[Collected data entries]
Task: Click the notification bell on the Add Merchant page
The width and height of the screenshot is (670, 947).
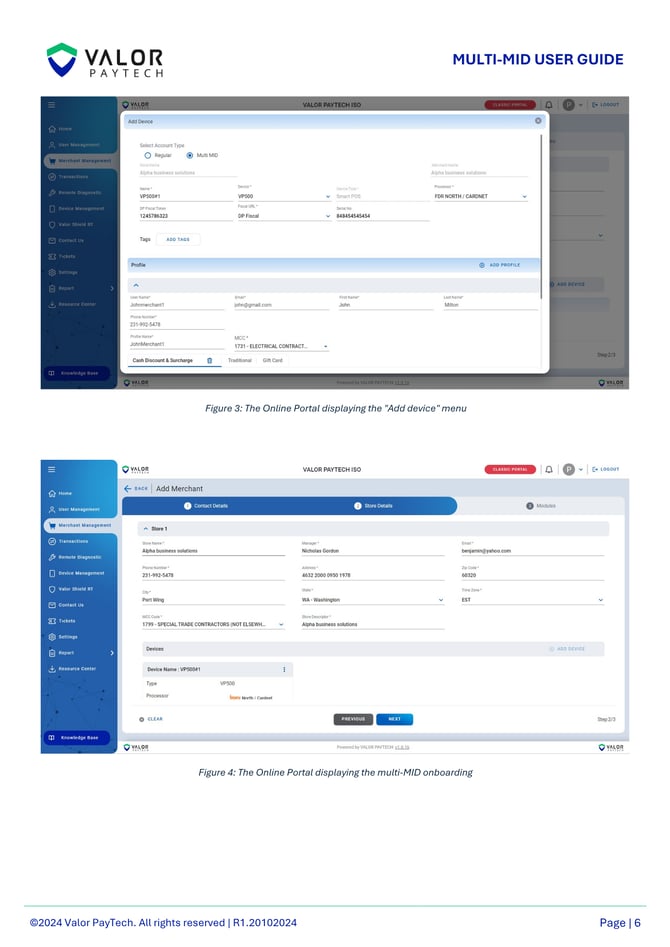Action: tap(548, 469)
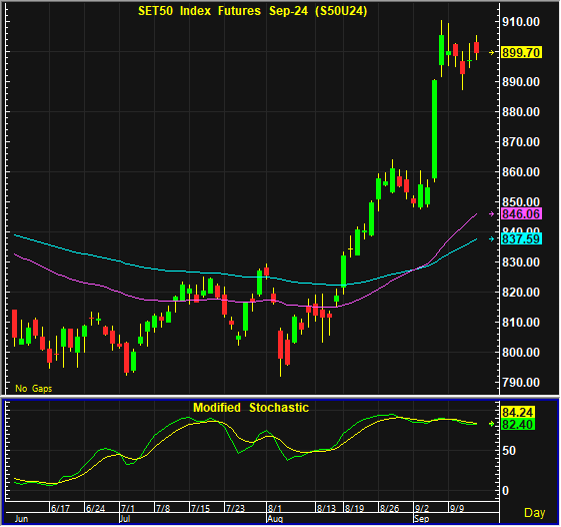Click the Day timeframe label
The width and height of the screenshot is (561, 527).
pos(535,513)
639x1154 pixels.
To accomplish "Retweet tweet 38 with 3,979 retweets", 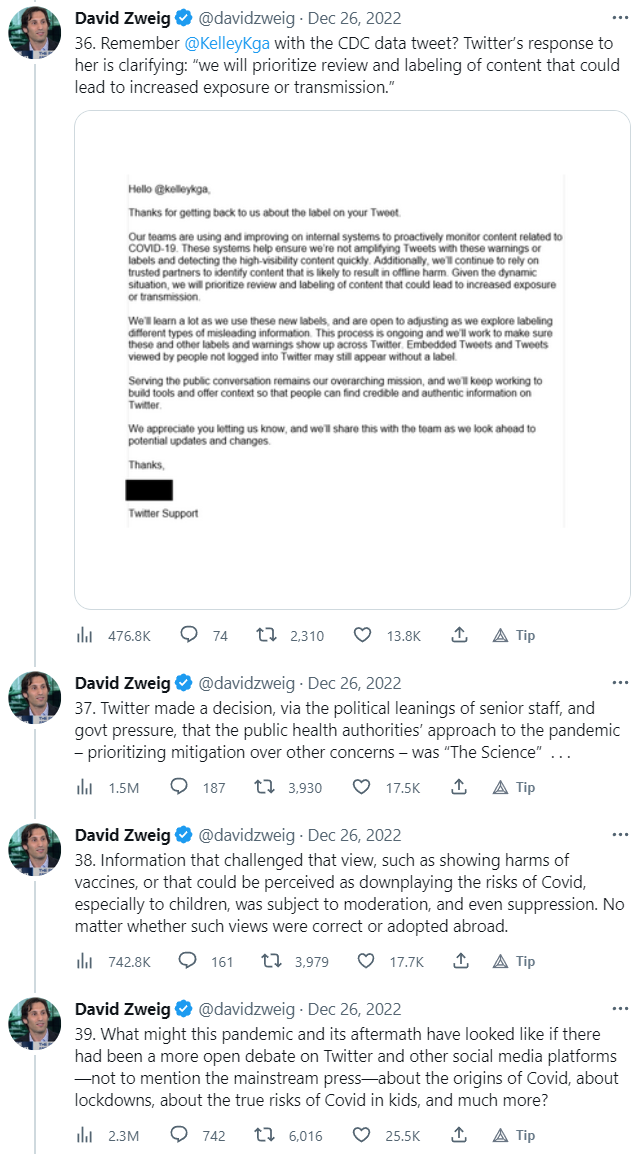I will (x=267, y=961).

● **WORK ORDER**:
Go through the data above and print exactly the lines from its first line through the line holding "639x1154 pixels.", both included, leaving pictures aside.

● **SOLVED EXERCISE**:
Task: Click the notification bell on the Add Merchant page
The width and height of the screenshot is (670, 947).
Action: tap(548, 469)
Click the Day timeframe label
The width and height of the screenshot is (561, 527).
pos(535,513)
639x1154 pixels.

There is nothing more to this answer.